8.5           Notwithstanding the foregoing, all employees of CUSA, including the Dedicated CFG Division Employees will be deemed to be employees of CUSA and will not be deemed to be employees of or jointly employed by IPLB and CUSA will be solely responsible for all employer obligations with respect to said employees under applicable federal, state and local laws and regulations.  Although the Senior Vice President of Sales will oversee the performance by certain employees of CUSA and the Dedicated CFG Division Employees of the Administrative Services and the Sales Services, respectively, CUSA will retain the sole right to exercise all authority with respect to the terms and conditions of their employment, including termination of employment.

 
9.
Non-Shared Employees.

9.1           During the Term, CUSA and IPLB will each maintain on their respective payrolls the Non-Shared Employees.  If either Party wishes to eliminate a Non-Shared  Employee it must obtain the prior consent of the other Party which consent shall not be unreasonably withheld, conditioned or delayed.

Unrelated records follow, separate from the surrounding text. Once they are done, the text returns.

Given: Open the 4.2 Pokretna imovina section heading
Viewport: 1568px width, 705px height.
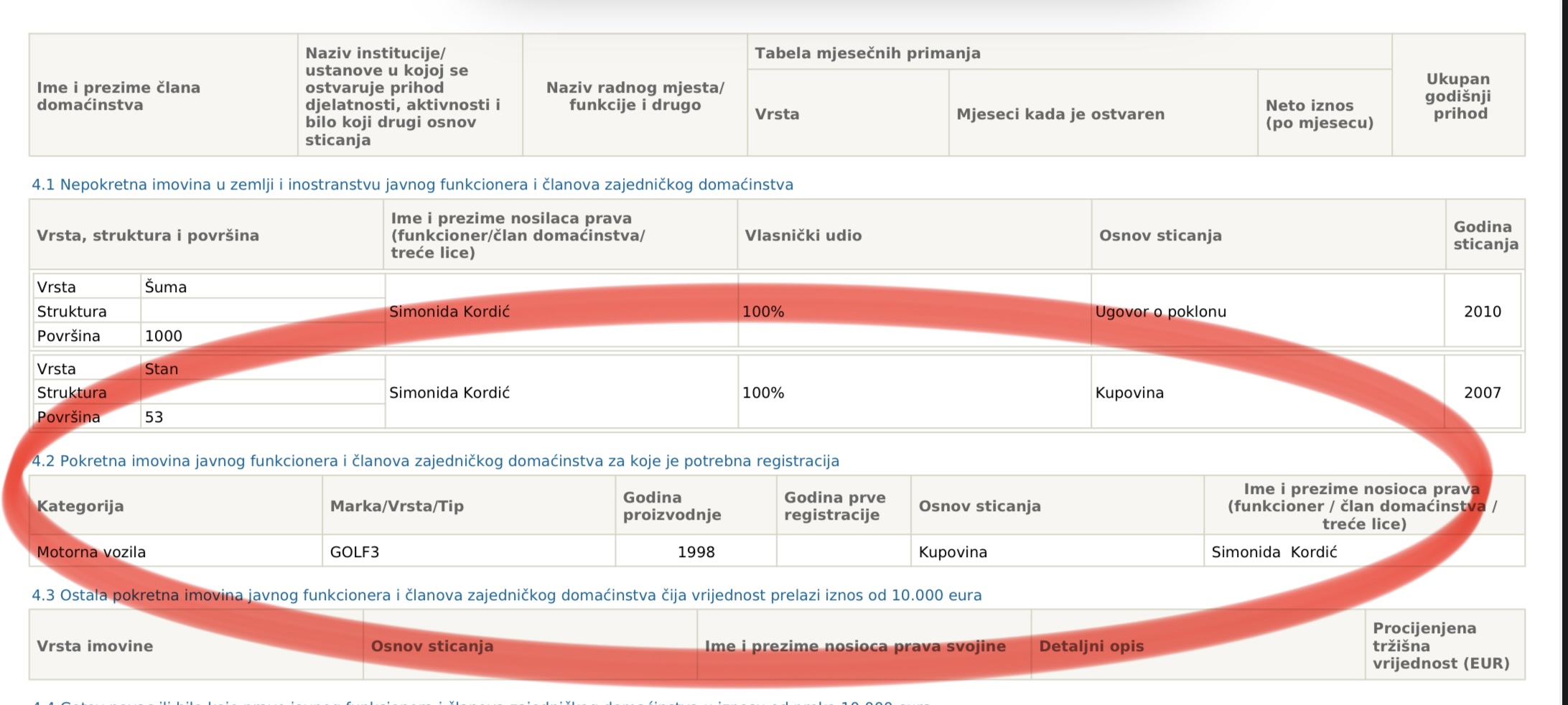Looking at the screenshot, I should [x=435, y=461].
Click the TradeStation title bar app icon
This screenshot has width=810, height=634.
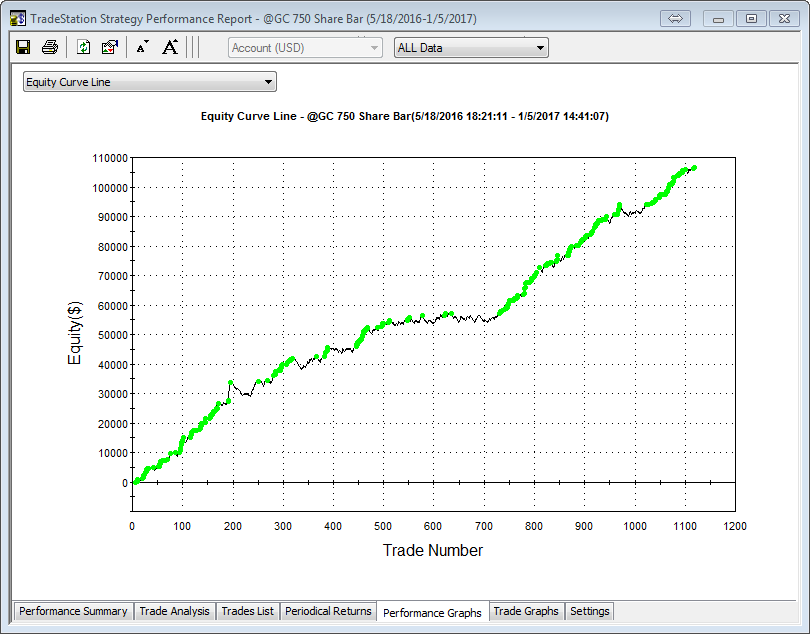(17, 18)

9.2           The Non-Shared Employees will be deemed to be employees of the party on whose payroll they are maintained and will not be deemed to be employees of or jointly employed by the other party and the party on whose payroll they are maintained will be solely responsible for payment of all compensation, benefits, expenses and any severance pay with respect to the Non-Shared Employees and for all employer obligations under applicable federal, state and local laws and regulations.  The party on whose payroll they are maintained will retain the sole right to exercise all authority with respect to the terms and conditions of employment of the Non-Shared Employees, including termination of employment.  Each Party shall pay any Separation Liabilities for their respective Non-Shared Employees.
 
9

EXHIBIT 10.143 - Certain confidential information in this Exhibit 10.143 was omitted and filed separately with the Securities and Exchange Commission (“SEC”) with a request for confidential treatment by Inter Parfums, Inc.
  
10.
Steering Committee.

10.1           The Parties agree to establish and maintain during the Term a steering committee (“Steering Committee”) consisting of a total of five (5) members (“Member” or “Members”).  CUSA shall appoint two Members, IPLB shall appoint two Members and the fifth Member shall be the Senior Vice President of Sales.

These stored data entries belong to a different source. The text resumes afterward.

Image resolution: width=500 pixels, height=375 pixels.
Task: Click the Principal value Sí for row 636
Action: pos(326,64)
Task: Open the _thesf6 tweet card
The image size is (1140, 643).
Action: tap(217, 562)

10.2           The Parties agree that the following decisions must be submitted to the Steering Committee for unanimous approval: (a) any material change in the number of Dedicated CFG Division Employees or in their respective territorial assignments, and (b) the scheduling of new product launches for the IPLB Brands and the CFG Brands. The Parties will give one another reasonable advance notice of major advertising or promotional activities and of the initial and subsequent annual budgets and sales forecasts for the IPLB Brands and the CFG Brands.  The Steering Committee shall have and may exercise such powers as the Parties may delegate from time to time, and the authority of the Steering Committee may be modified or terminated at any time by agreement of the Parties.

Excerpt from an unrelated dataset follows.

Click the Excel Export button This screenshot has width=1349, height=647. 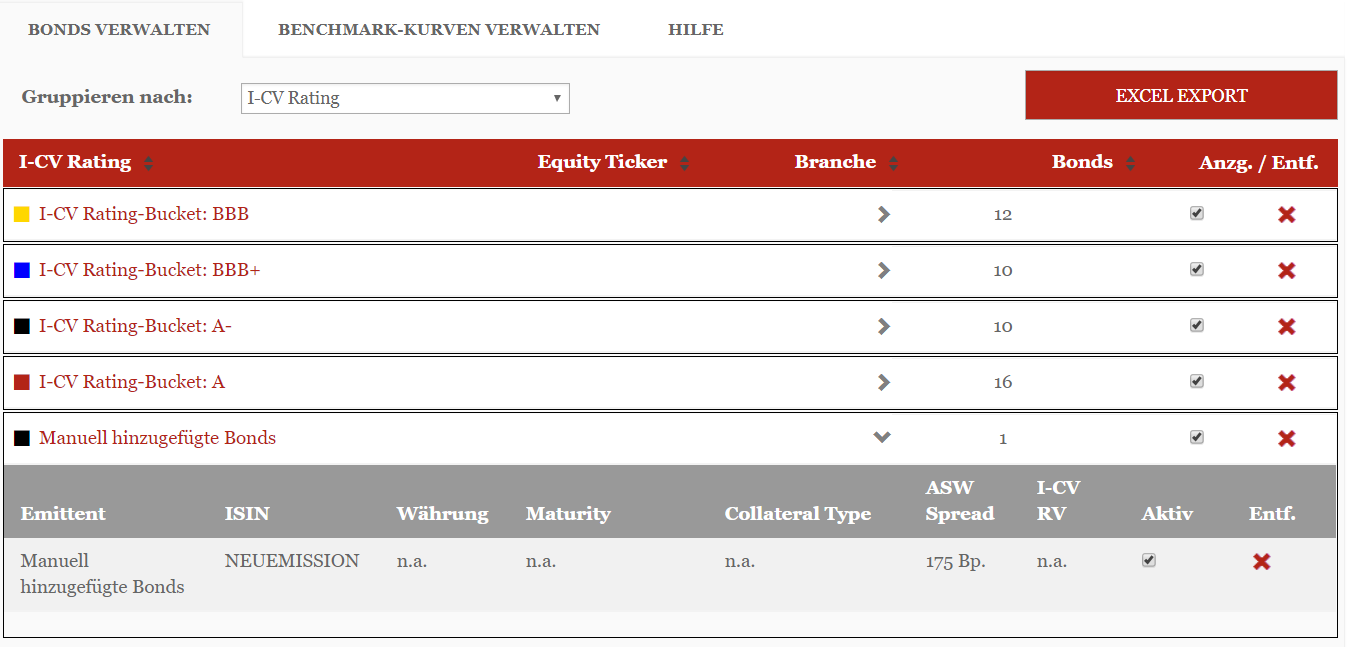point(1181,96)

10.3           The Steering Committee shall hold regular meetings on a periodic basis but not less frequently than semi-annually.  Regular meetings of the Steering Committee shall be alternated between the New York City offices of CUSA and IPLB.  The Steering Committee shall hold all regular or special meetings in English.

11.
Term and Termination.

11.1           This Agreement shall become effective on January 1, 2011 (the “Effective Date”) and shall remain in force through December 31, 2014 (the “Initial Term”). Thereafter, this Agreement shall be automatically renewed for one additional period of two (2) years (the “Renewal Term”) unless either Party notifies the other of its decision not to renew this Agreement at least [---------------------]19 prior to the expiration of the Initial Term.  The Initial Term and the Renewal Term are referred to herein as the “Term.”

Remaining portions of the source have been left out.